Not all health crises come unannounced. Some creep in slowly like diabetes, and people usually know when it’s on its way. Being a lifestyle disease, diabetes is likelier to occur in people who make poor lifestyle choices – such as consuming excess carbohydrates, fats and sugary foods, being physically inactive, etc. The risk factor goes up if you have a family history of diabetes, though the genes are not 100% accurate predictors.
You are, therefore, at an advantage when it comes to taking precautions. Since you know the factors that cause it and those that keep it at bay, you can mould your lifestyle accordingly. Another step you can take is to sign up for a diabetes health insurance plan. Yes, there is indeed a specific type of health insurance for diabetics. It is not difficult to understand why, given that the probability of hospitalisation is high for people with diabetes, and its treatment can be very expensive.
Here are ten things you need to know before you take a diabetes insurance plan:
1. If you’re wondering why it is necessary to have a diabetes-specific plan, this is because regular plans that cover diabetes have a long waiting period – usually around four years. If it is shorter than that, they come with high premiums.
2. But if you have a family history of diabetes, you can buy a regular cover as a preventive measure, as early as possible. A regular health indemnity plan includes diabetes and is cheaper than a specific one.
3. It is recommended that instead of buying the entire cover under a regular indemnity plan, you go for a top-up plan, critical illness plan, or family floater along with the base policy.
4. However, if you develop diabetes much later, the regular insurance plan can be jeopardised unless you inform the insurance company about this change in your medical condition. Only then will you be covered.

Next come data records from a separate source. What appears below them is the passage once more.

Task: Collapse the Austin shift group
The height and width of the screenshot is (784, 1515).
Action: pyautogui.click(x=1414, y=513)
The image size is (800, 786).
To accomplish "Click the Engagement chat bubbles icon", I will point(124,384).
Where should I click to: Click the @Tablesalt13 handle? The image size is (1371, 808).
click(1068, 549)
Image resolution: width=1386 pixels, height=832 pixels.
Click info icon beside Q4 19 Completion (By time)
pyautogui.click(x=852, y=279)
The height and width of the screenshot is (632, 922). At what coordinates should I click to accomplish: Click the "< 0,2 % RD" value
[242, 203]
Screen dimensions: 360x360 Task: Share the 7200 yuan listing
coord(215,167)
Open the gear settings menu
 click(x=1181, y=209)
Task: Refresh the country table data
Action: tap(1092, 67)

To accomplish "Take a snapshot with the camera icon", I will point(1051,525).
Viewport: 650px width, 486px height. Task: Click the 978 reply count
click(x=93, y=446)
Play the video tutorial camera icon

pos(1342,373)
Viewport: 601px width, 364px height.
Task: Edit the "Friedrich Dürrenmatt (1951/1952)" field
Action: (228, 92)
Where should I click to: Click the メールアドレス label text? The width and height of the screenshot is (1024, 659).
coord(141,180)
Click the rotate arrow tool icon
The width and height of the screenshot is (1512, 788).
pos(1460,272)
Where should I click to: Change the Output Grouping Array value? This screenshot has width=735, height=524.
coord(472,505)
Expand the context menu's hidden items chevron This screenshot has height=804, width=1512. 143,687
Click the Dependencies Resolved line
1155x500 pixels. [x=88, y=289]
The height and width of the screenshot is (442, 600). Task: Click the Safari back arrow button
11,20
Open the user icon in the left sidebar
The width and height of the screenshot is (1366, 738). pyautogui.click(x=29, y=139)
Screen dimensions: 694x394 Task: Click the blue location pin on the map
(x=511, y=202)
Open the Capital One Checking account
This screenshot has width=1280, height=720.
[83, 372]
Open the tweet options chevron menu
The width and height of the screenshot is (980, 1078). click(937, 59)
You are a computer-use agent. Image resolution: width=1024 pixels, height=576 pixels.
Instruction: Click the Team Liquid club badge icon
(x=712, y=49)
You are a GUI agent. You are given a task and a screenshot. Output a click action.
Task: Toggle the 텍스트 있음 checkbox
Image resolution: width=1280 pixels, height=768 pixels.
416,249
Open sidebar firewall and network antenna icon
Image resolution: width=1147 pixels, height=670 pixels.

5. Getting a plan in the early stages after detection might keep you covered even for the waiting period, before hospitalisation. This option differs depending on the plan – for instance, some plans do not have a waiting period for Type I and Type II diabetes.
6. In case you already have diabetes, then opt for a specialised diabetes plan, in which you will be covered as soon as you sign up for the plan. This will cover all illness related to diabetes as well.
7. There are fewer health insurance plans for Type I diabetes than for Type II diabetes.
8. Most plans cover Type II diabetes, and also the costs of other diseases associated with it, such as kidney and heart disease, amputation, dialysis, kidney donation, etc.
9. Prediabetes counts as a pre-existing disease that you already have at the time of signing up for the health insurance policy. This usually has a waiting period, so you have to wait for a few years before it is included in the scope of the coverage.
10. Diabetes health insurance plans are costlier than other plans, even those specific to diseases. The reason could be that its occurrence is on the increase and the pay-outs along with it. It is also very likely that the insured will outlive the policy term.